Hey Guys and Gals,
In trading, much like in any other field that requires performing at your peak, your emotional state may have a major impact on end result.
If your mind is not in a good spot – there’s a good risk you can do some unintended damage to your account.
And then there’s the negative feedback loop too…
You aren’t trading well, you get frustrated, next thing you know – you’re trading even worse than when you started.
But there’s good news too – it doesn’t have to be this way!
You can learn emotional discipline much like you can learn anything else.
Here are a few habits to practice that can help you keep your cool when making trade decisions:
Oversizing Kills
If I had to pick one top reason why some traders consistently lose money – it wouldn’t be bad preparation, bad setups, or bad luck.
The one factor that can time and time again force bad decision-making and send your account down a steep death spiral is oversizing.
The reason I see it occur so often is simple – mentally, it’s really hard to fight that internal greed that virtually all of us have!
And then there’s the negative feedback loop in full swing: the more you lose, the more you have to make back, therefore the more size you have to put on. And the more size you put on – the more you lose.
This is exactly what lies at the core of the issue: force yourself to control your size right away, so you don’t have to put in the extra effort later.
Your risk management has to be your top priority: avoid having a bigger position than you had intended!
I get it, the market is tempting… and the temptation never ends, no matter how many times you get burnt by it.
Therefore, if you’re serious about making it, you have to learn discipline and you have to follow your plan, no exceptions made.
If you’ve just oversized and lost – it’s not a bad idea to walk away for the day.
If you’re having a bad streak – you may want to cut your size down for the next few days/weeks, until you feel confident again.

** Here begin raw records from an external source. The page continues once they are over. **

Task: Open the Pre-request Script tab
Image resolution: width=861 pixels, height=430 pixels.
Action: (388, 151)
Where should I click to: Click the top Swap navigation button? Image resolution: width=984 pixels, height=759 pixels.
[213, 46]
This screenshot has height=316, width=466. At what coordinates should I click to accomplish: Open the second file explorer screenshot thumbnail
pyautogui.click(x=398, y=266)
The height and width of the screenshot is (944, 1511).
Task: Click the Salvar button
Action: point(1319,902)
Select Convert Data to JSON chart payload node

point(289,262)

There’re many ways to go about this, but trust me – I’ve seen far more people regret they got too big in a loser than those who were too small in a winner.
Trading is a Process, Not a Chance
What separates a true elite performer from an average guy?
What makes the best athletes the best?
It’s consistency – the ability to come out on top in the long term!
Look, Lebron James or Leo Messi don’t win every single game they play. They don’t win every tournament and every season either.
But they still win enough to be considered among the all-time greats!
That’s because they know they can’t win everything – a failure doesn’t drag them back, it helps them move forward.
When they lose a game, they analyze their mistakes and move on doing the best they can to win the next one.
The same principle applies to trading: you can’t be green in every trade, every day of every month – and that’s ok.
But the best traders I know can’t be bothered by that – they take note of what went wrong and move on to the next trade, next day, or next month.
Don’t sweat a bad trade or a bad streak of trades, a trade is just a trade – one of very many you’ll have in your career.
Analyze what went wrong and keep going like nothing happened.
The path is made by walking.
Learn to Admit You’re Wrong
If you want to make it easy for the market to destroy your account, there’s one quick fix: play stubborn with it.
The market always knows best and most big egos get humbled down very quickly and plenty painfully.
If your intended game plan isn’t panning out – learn to admit you were wrong.
There’s one important thing to understand: being wrong doesn’t make you a bad trader; being stubborn and undisciplined – does!
As I’ve said many times through the course of this letter – you are going to lose, there’s no way around it.
If you’re wrong in a particular trade – your best course of action is to get out and identify what got you wrong.
Don’t try to prove anything to the market, it’ll end up a very expensive lesson to learn.